> **Work request**: With the pictures omitted, print exactly the lines below, from the one containing "The width and height of the screenshot is (876, 566)." through the one containing "Where should I", and nothing else.

(Stored items)
____________________

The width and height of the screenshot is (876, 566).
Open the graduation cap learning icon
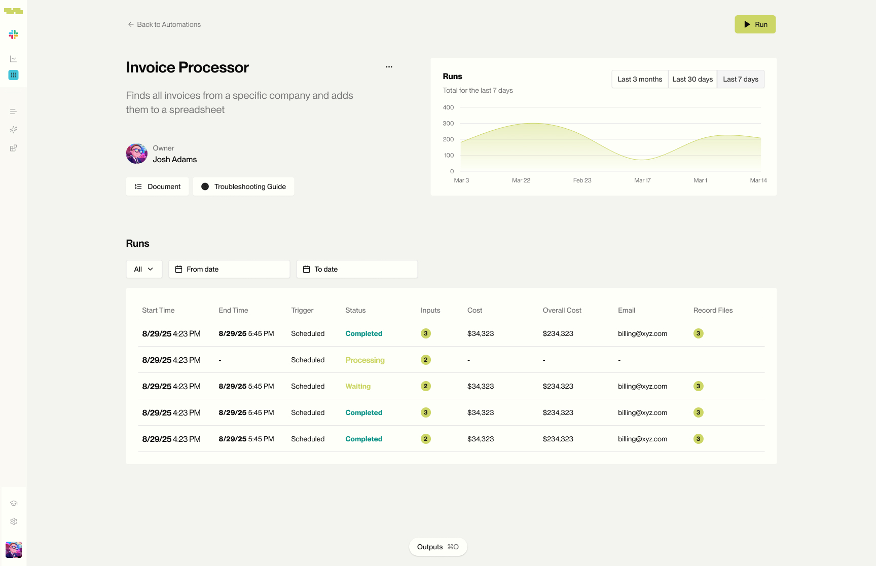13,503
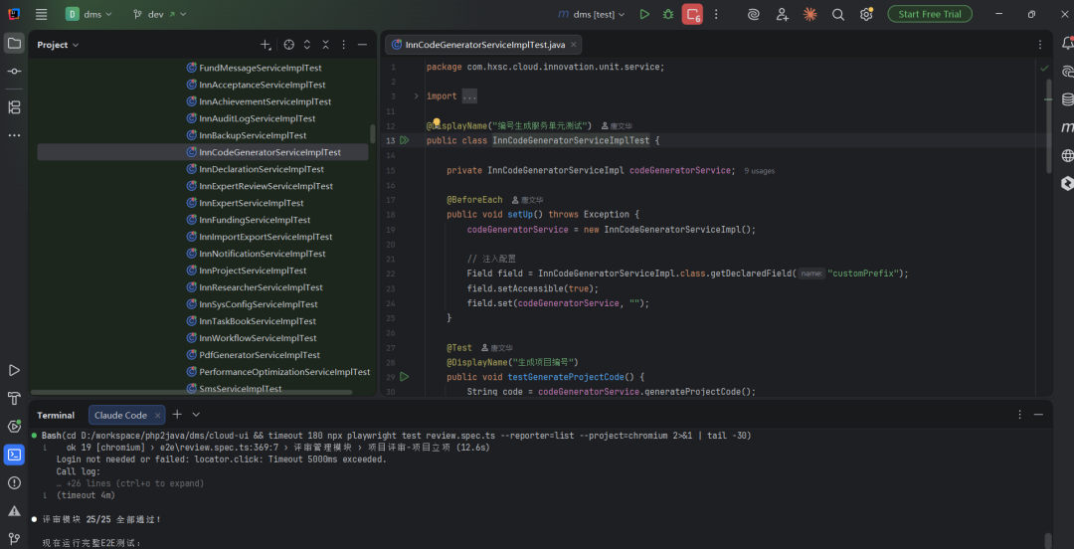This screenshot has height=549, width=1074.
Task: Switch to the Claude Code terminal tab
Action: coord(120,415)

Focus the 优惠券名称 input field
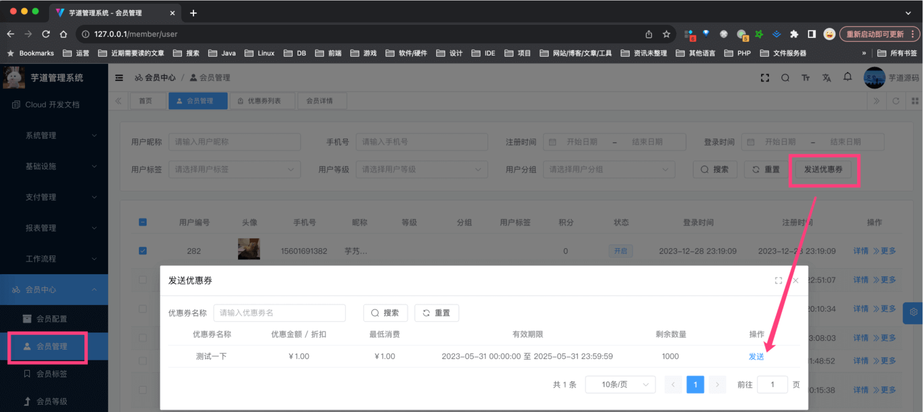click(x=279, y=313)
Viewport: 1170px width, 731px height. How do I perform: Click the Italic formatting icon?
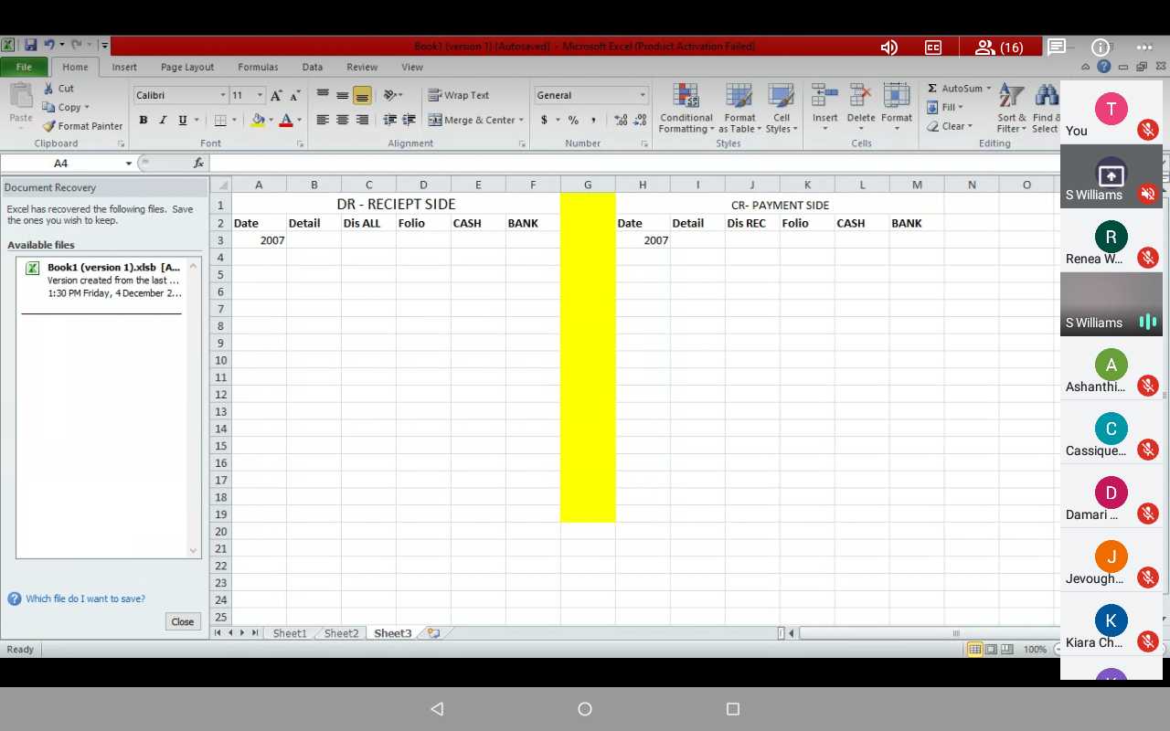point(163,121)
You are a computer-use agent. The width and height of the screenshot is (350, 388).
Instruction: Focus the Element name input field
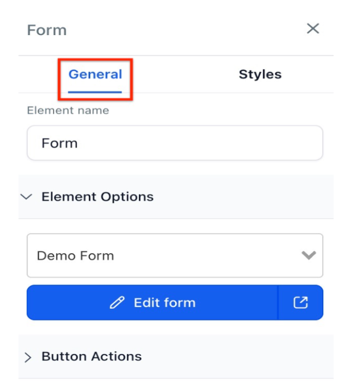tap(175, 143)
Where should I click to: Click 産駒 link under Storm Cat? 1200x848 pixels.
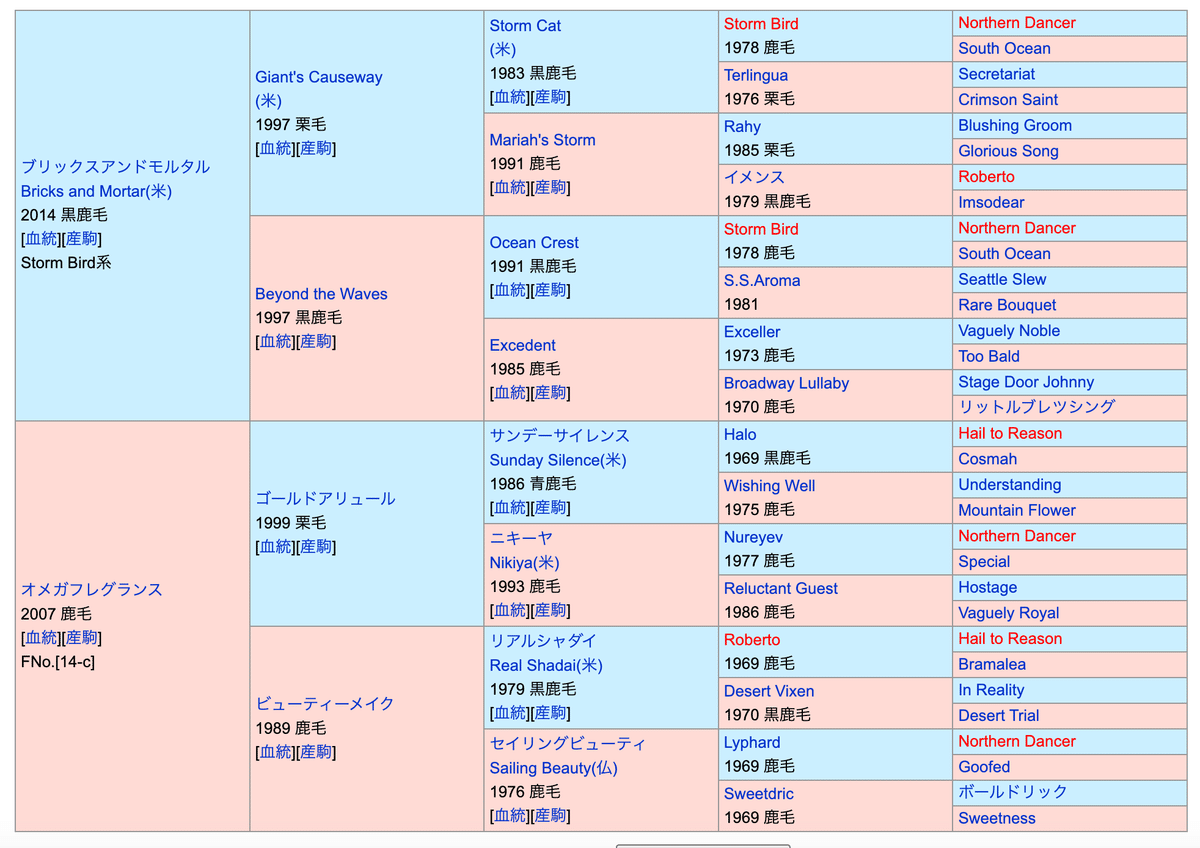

____________________

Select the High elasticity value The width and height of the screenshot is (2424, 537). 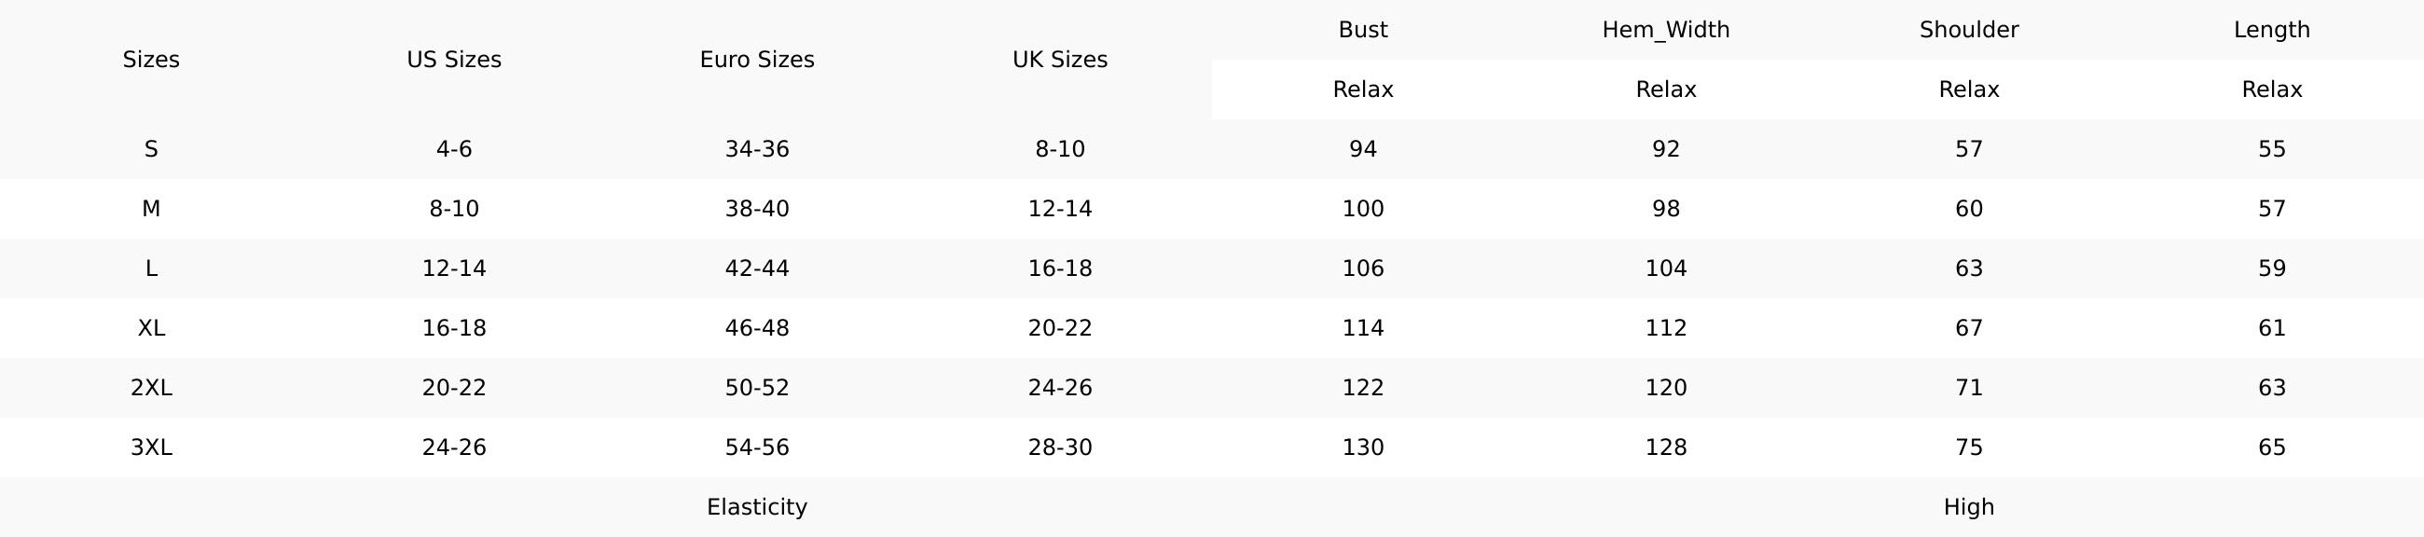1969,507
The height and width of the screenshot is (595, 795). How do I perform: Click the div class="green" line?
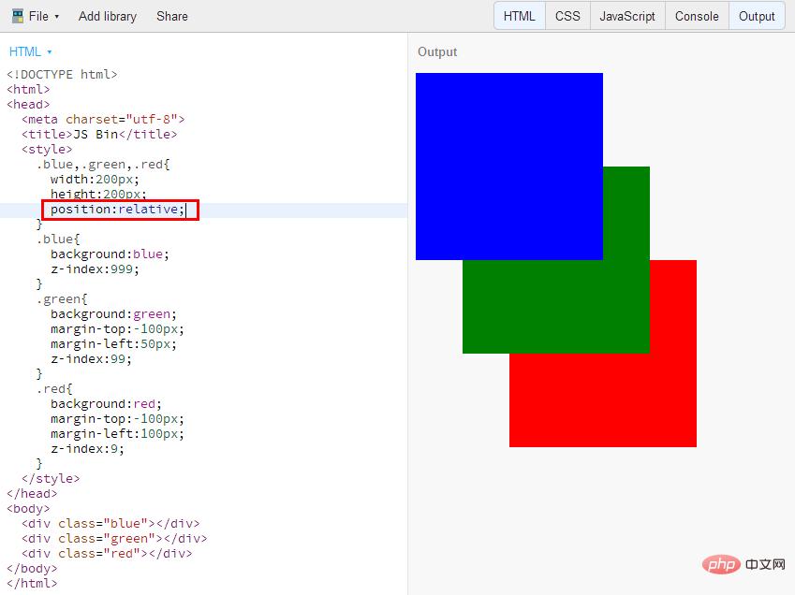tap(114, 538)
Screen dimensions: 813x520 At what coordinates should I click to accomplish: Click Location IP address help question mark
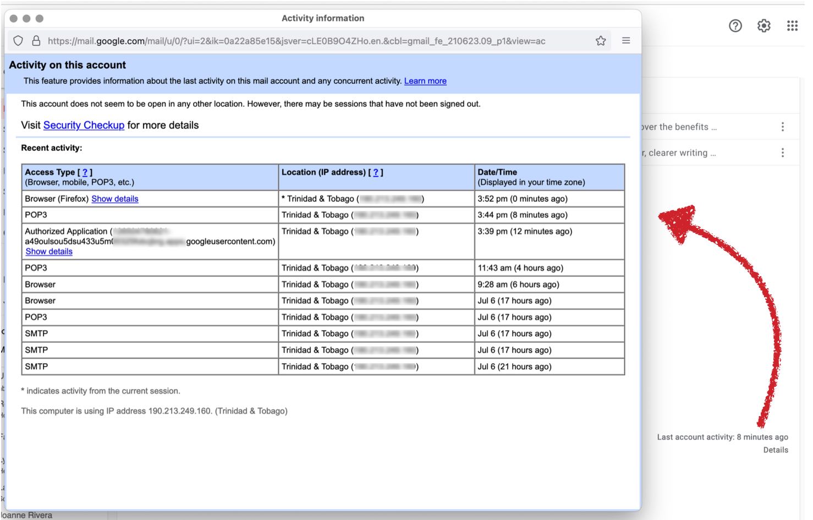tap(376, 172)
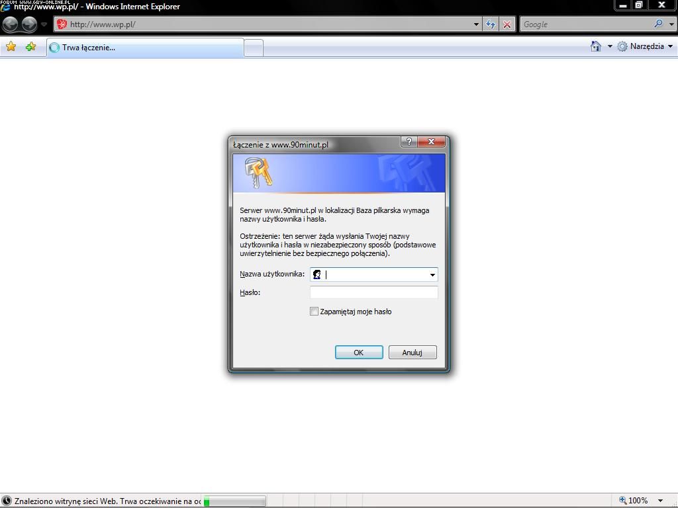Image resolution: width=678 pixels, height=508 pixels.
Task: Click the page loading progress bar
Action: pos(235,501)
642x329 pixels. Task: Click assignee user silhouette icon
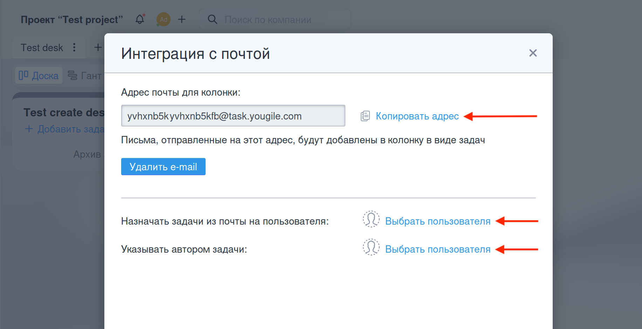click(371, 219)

____________________

> **Solved exercise**:
The width and height of the screenshot is (876, 566).
Open the graduation cap learning icon
13,503
This screenshot has height=549, width=1074.
Task: Switch to the Claude Code terminal tab
Action: coord(120,415)

Focus the 优惠券名称 input field
click(x=279, y=313)
Viewport: 1170px width, 731px height. How do I perform: Click the Italic formatting icon?
point(163,121)
You are a computer-use agent. The width and height of the screenshot is (350, 388).
Instruction: Focus the Element name input field
tap(175, 143)
Where should I click to: Click 産駒 link under Storm Cat? 1200x848 pixels.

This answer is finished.